_Opgaven_:
a) Herhaal het deel van de tekst over Oostburg dat begint bij "Uit encyclopedie van" en eindigt bij "veemarkten en dergelijke.".
b) Hoeveel inwoners had Oostburg volgens de tekst op 1 januari 2021?
c) Schrijf het volgende stuk van de tekst over Oostburg, aansluitend op de laatste zin.

_Tekst_:
^^^^^^^^^^^^^^^^

Oostburg

Uit encyclopedie van zeeland
Naar navigatie springen Naar zoeken springen
Oostburg

De stad: kenmerken

Oostburg is een stad in de gemeente Sluis. Het is sinds de gemeentelijke herindeling van 2003 de hoofdplaats van de gemeente Sluis. Oostburg ligt in West-Zeeuws-Vlaanderen. Met 4.650 inwoners (1 januari 2021) is Oostburg even na Breskens de grootste plaats in de gemeente Sluis. Oostburg vervult een centrumfunctie: het gemeentehuis, een school voor voortgezet onderwijs, het Ledeltheater en een ziekenhuis zijn er gevestigd. Daarnaast vervult de stad de rol van winkelcentrum en zijn er diverse banken gevestigd. Vroeger was Oostburg ook het toneel van veemarkten en dergelijke.

^^^^^^^^^^^^^^^^

_Gegevens_:

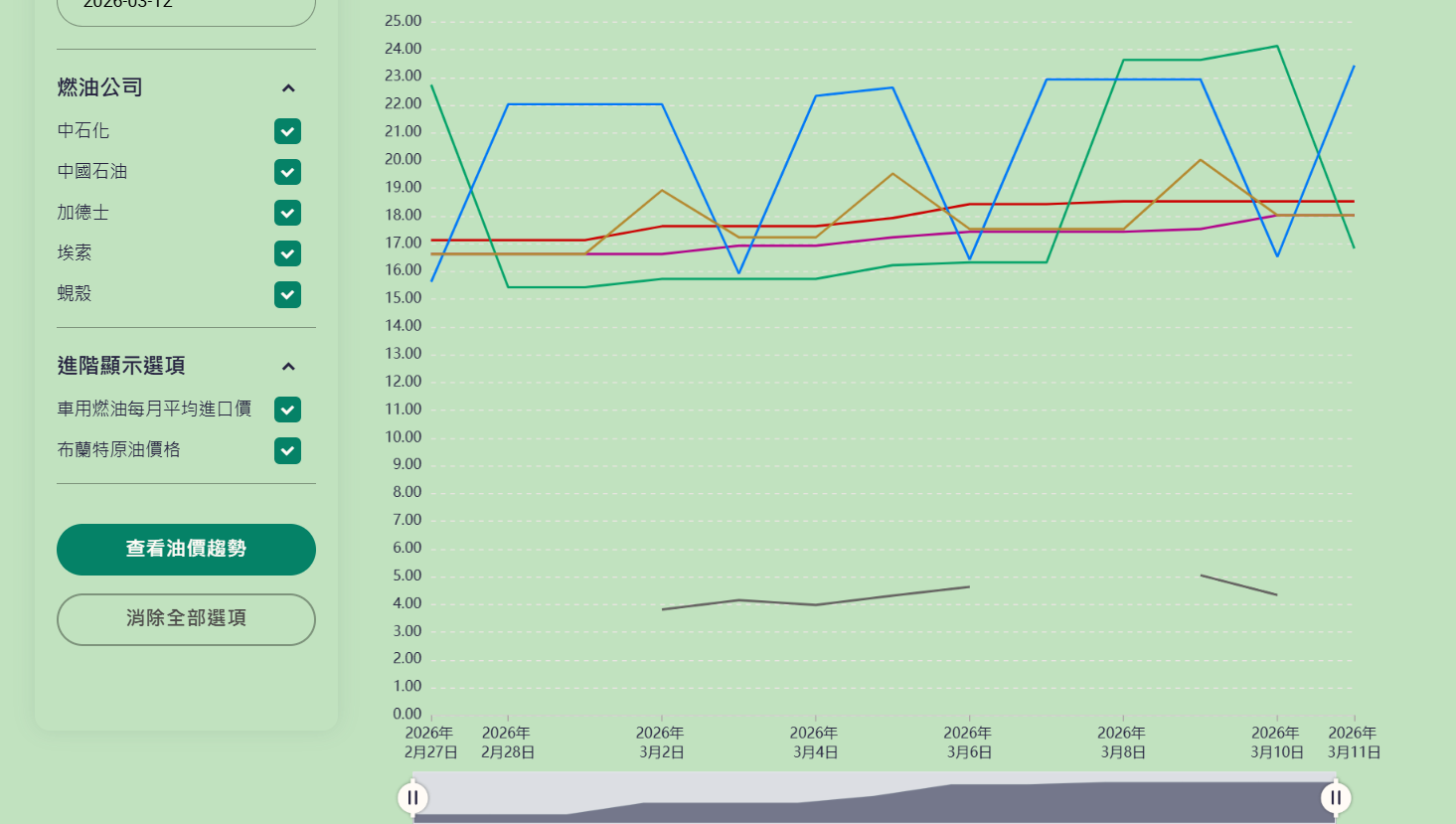This screenshot has height=824, width=1456.
Task: Collapse the 進階顯示選項 section chevron
Action: click(x=288, y=367)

^^^^^^^^^^^^^^^^

_Antwoorden_:
a)
Uit encyclopedie van zeeland
Naar navigatie springen Naar zoeken springen
Oostburg

De stad: kenmerken

Oostburg is een stad in de gemeente Sluis. Het is sinds de gemeentelijke herindeling van 2003 de hoofdplaats van de gemeente Sluis. Oostburg ligt in West-Zeeuws-Vlaanderen. Met 4.650 inwoners (1 januari 2021) is Oostburg even na Breskens de grootste plaats in de gemeente Sluis. Oostburg vervult een centrumfunctie: het gemeentehuis, een school voor voortgezet onderwijs, het Ledeltheater en een ziekenhuis zijn er gevestigd. Daarnaast vervult de stad de rol van winkelcentrum en zijn er diverse banken gevestigd. Vroeger was Oostburg ook het toneel van veemarkten en dergelijke.

b) 4.650 inwoners.

c)
Wapen

Reeds in 1237 had Oostburg een zegel met een burcht, een sprekend wapen dus. Sinds 1275 heeft deze burcht de karakteristieke vorm met twee hoektorentjes, waarop soms twee hoornblazende mannetjes staan. In de 14e eeuw werd in het schildhoofd een zwaard als symbool van heirecht toegevoegd. Zo werd het wapen op 31 juli 1817 voor de gemeente bevestigd. Aan de nieuwe gemeente Oostburg werd bij K.B. van 19 februari 1971 een wapen verleend, bestaande uit het wapen van het Vrije van Sluis, met het oude stadswapen als hart schild (waarbij het zwaard is weggelaten). Hiermee wordt tot uiting gebracht dat de nieuwe gemeente een groot deel van het oude Vrije van Sluis omvat, met de stad Oostburg als hoofdplaats.

Vlag

Voor de nieuwe gemeente Oostburg werd bij gemeenteraadsbesluit van 13 mei 1971 een vlag vastgesteld. Hij bevat de blauwe baan uit het wapen van Het Vrije van Sluis, aangevuld met twee smallere zwarte banen. De kern Oostburg voert vanaf 31 juli 1923 een vlag van drie banen, zwart-wit groen, soms ook met de burcht en het zwaard uit het wapen in de witte baan.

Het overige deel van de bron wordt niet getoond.